Brief: Exact copy, no pictures: set down the lines from the one holding "This screenshot has width=1132, height=697." through the final line of the records below.

━━━━━━━━━━━━━━━━

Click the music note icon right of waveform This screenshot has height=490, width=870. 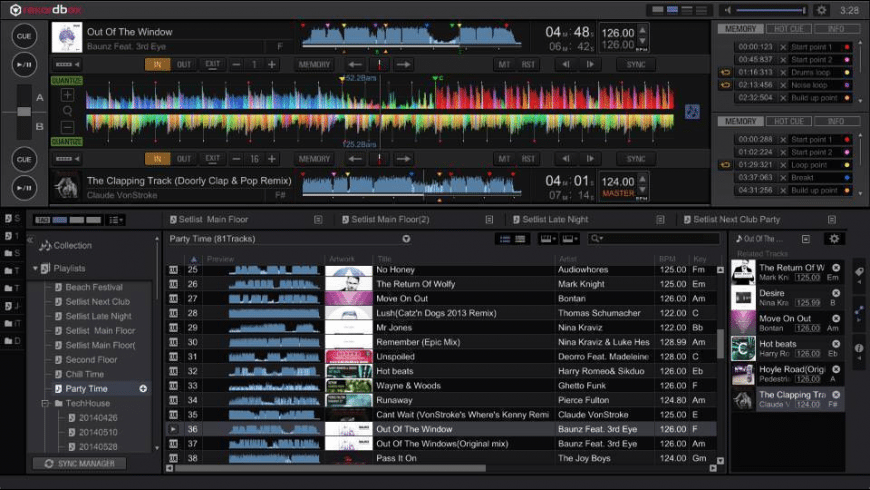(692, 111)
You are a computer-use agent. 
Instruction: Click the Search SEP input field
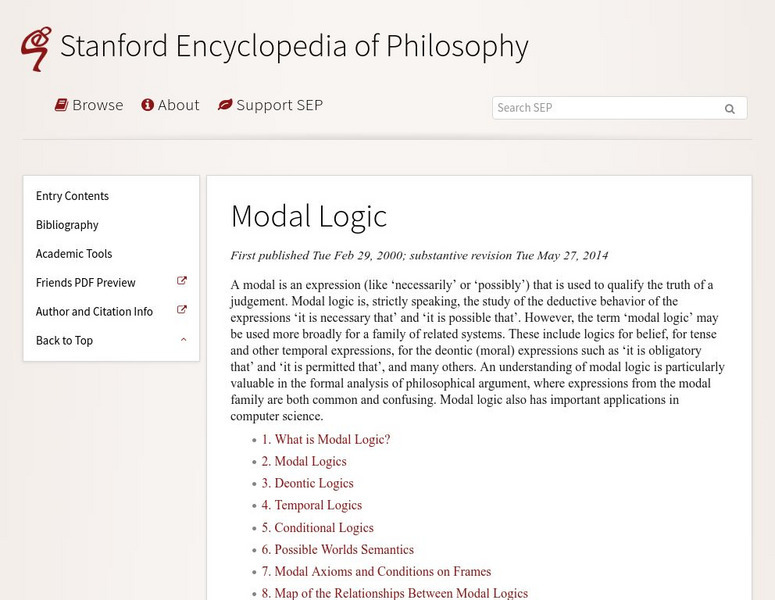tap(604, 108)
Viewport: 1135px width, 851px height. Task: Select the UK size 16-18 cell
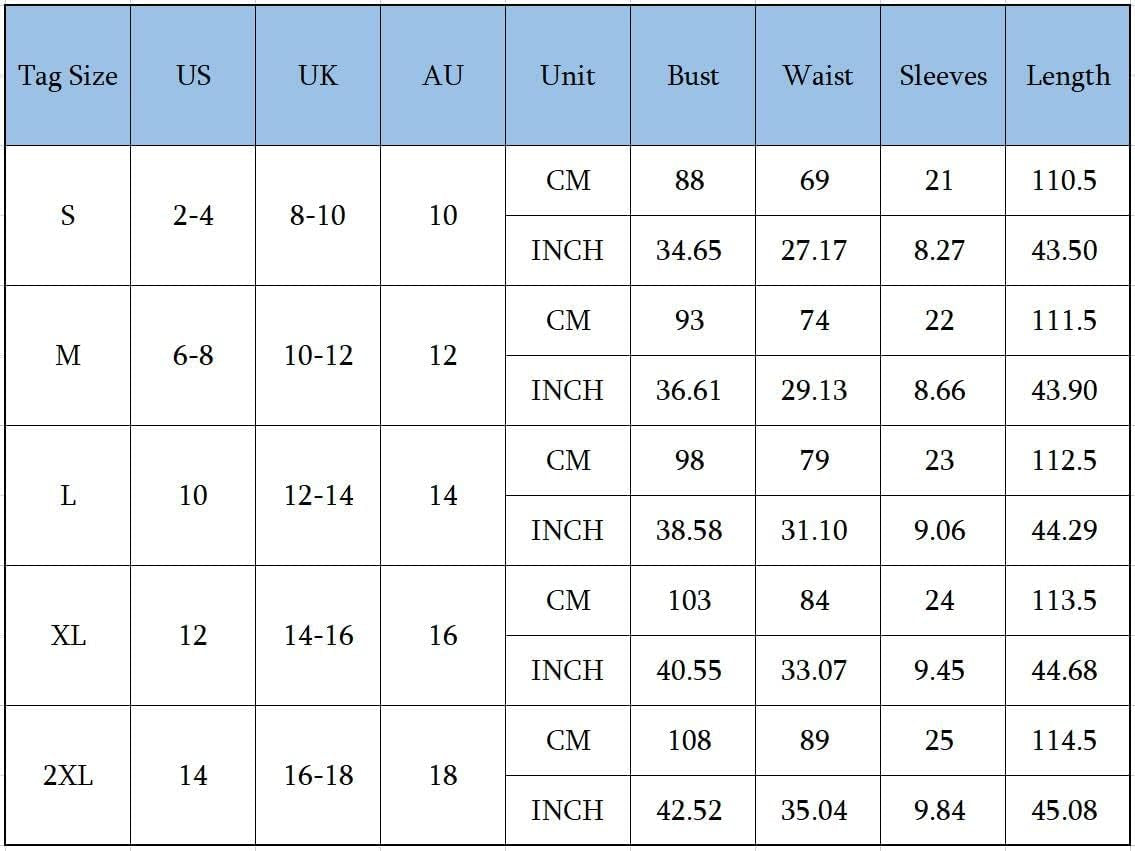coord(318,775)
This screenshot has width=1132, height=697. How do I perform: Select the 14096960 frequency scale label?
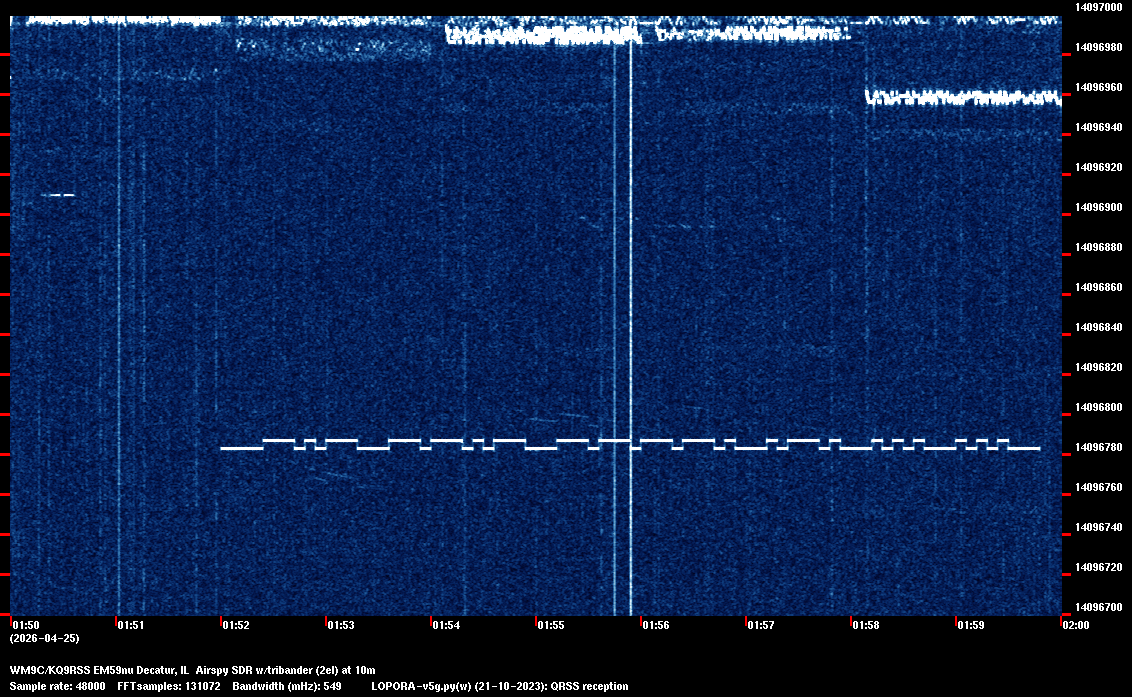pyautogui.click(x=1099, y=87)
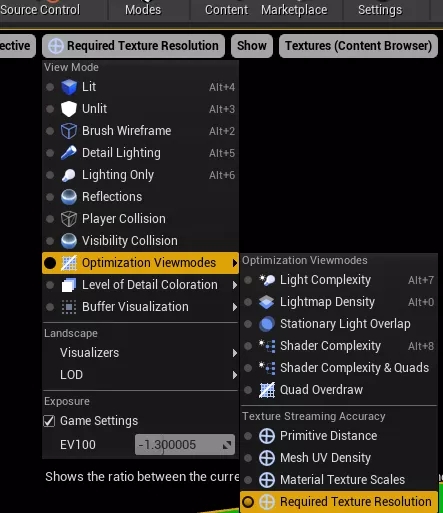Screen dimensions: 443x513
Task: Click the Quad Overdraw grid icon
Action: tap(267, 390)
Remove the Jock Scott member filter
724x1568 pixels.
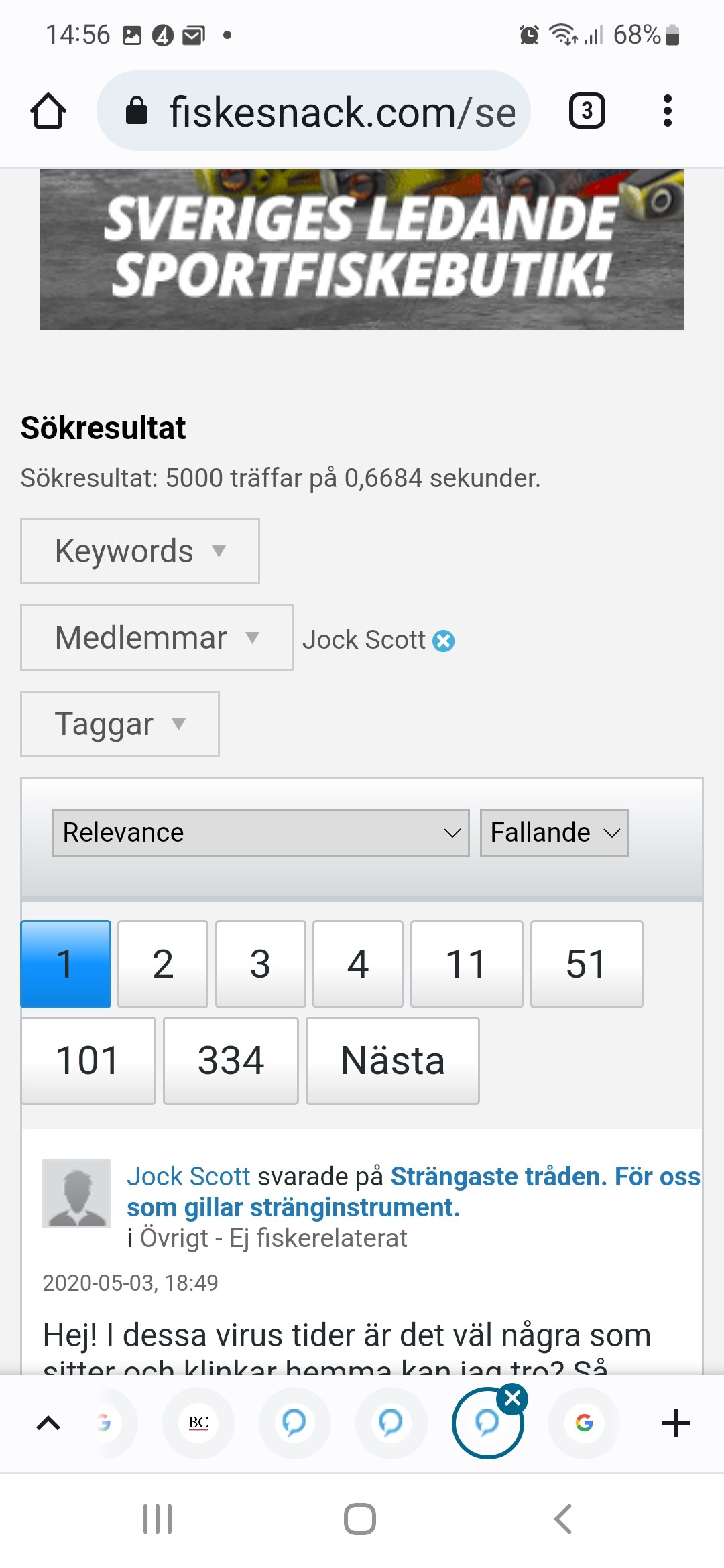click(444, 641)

━━━━━━━━━━━━━━━━

Solution to the problem:
This screenshot has width=1132, height=697. How do I perform: Select the 14096960 frequency scale label?
pyautogui.click(x=1099, y=87)
Screen dimensions: 443x513
Task: Click the Quad Overdraw grid icon
Action: tap(267, 390)
Remove the Jock Scott member filter
724x1568 pixels.
click(444, 641)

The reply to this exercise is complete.